▸ WRITTEN PROBLEM:
Quote the lines below, from the line containing "Open the Main.asm tab" through the last line, including both.

Word and item position lines:
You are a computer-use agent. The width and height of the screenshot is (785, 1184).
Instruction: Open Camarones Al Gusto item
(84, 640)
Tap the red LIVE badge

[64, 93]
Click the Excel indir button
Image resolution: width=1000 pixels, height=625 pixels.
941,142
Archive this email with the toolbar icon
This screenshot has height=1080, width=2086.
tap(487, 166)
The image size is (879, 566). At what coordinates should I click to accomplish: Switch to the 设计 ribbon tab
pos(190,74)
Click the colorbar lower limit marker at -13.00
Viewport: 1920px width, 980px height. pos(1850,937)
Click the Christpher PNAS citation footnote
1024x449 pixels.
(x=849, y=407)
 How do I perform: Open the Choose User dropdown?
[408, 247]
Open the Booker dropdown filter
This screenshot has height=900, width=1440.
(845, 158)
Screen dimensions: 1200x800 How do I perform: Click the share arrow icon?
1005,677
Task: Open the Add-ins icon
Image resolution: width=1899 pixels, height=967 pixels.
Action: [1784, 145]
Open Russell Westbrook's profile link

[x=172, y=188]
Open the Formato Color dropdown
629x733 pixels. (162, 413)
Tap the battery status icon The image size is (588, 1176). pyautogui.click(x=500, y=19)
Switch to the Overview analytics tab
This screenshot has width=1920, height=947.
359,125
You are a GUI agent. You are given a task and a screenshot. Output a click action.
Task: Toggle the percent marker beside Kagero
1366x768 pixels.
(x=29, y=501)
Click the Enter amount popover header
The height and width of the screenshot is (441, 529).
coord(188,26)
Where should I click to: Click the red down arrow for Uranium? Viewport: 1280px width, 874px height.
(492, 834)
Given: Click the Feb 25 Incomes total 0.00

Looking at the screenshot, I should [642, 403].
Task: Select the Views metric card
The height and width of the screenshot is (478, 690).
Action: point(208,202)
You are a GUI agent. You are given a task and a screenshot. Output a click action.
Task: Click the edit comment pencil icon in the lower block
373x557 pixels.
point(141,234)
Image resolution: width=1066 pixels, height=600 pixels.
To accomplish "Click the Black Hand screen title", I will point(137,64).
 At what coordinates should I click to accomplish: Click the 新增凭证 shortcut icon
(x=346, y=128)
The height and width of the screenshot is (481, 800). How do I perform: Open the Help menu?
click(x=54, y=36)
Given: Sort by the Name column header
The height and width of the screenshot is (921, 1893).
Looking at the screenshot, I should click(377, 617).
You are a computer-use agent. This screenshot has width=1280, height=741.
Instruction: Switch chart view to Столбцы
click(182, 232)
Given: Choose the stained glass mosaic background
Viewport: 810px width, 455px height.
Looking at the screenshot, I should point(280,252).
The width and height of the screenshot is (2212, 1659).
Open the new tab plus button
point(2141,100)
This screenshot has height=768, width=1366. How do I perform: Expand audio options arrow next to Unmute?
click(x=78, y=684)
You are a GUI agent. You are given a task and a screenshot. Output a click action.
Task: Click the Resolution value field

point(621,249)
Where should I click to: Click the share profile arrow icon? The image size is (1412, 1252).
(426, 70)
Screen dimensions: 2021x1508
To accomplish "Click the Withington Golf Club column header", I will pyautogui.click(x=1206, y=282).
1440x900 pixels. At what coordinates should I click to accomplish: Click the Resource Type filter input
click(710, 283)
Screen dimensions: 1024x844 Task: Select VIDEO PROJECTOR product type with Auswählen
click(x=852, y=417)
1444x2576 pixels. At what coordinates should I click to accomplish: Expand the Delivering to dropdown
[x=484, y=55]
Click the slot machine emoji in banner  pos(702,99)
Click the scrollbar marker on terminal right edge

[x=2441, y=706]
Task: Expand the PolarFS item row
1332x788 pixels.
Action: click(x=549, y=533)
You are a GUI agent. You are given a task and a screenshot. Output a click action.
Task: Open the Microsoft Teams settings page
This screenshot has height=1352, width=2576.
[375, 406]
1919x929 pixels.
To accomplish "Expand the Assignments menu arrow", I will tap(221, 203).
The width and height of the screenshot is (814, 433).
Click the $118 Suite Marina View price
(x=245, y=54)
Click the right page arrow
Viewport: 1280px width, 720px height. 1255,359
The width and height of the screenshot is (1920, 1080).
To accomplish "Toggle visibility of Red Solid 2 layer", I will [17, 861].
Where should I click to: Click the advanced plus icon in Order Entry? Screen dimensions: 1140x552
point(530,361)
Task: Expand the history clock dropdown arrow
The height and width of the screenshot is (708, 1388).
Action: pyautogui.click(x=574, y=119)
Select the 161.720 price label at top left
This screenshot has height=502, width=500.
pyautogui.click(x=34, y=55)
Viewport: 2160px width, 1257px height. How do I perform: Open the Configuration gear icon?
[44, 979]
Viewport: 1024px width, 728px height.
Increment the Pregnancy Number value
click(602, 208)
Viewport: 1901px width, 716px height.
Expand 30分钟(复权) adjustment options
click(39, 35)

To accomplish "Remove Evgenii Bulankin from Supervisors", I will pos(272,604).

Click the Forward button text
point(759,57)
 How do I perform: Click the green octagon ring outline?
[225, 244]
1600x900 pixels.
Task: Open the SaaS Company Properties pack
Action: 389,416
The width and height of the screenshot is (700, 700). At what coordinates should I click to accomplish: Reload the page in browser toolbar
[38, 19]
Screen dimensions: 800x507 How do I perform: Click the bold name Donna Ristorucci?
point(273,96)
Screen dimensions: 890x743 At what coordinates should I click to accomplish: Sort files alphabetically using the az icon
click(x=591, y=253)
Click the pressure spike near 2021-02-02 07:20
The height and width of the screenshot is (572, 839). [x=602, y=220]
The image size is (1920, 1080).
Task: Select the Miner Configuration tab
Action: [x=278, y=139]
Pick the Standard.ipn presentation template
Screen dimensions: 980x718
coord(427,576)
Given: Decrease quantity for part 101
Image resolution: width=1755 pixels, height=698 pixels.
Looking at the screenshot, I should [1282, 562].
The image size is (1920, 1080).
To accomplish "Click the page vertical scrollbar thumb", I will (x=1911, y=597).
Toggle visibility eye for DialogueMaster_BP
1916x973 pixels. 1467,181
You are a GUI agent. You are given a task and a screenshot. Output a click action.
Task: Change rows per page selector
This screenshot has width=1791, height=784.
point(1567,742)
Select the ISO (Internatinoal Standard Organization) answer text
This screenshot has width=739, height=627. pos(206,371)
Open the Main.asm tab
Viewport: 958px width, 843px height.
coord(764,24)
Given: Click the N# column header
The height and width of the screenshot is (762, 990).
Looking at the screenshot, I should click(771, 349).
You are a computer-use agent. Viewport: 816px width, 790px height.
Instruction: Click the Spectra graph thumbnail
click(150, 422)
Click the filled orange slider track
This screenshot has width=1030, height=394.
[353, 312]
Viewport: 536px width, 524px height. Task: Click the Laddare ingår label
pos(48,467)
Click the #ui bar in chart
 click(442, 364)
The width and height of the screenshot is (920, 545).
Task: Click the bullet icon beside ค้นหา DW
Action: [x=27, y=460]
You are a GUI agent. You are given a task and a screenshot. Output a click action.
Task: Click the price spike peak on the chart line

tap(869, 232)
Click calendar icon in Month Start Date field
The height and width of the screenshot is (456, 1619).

▸ OUTPUT FOR THIS EXERCISE:
Open the Main.asm tab
Viewport: 958px width, 843px height.
coord(764,24)
Given: Click the N# column header
The height and width of the screenshot is (762, 990).
Looking at the screenshot, I should click(771, 349).
You are a computer-use agent. Viewport: 816px width, 790px height.
Instruction: Click the Spectra graph thumbnail
click(150, 422)
Click the filled orange slider track
This screenshot has width=1030, height=394.
[353, 312]
Viewport: 536px width, 524px height. Task: Click the Laddare ingår label
pos(48,467)
Click the #ui bar in chart
 click(442, 364)
The width and height of the screenshot is (920, 545).
Task: Click the bullet icon beside ค้นหา DW
Action: [x=27, y=460]
You are a GUI agent. You are given a task and a screenshot. Output a click action.
Task: Click the price spike peak on the chart line

tap(869, 232)
Click calendar icon in Month Start Date field
The height and width of the screenshot is (456, 1619).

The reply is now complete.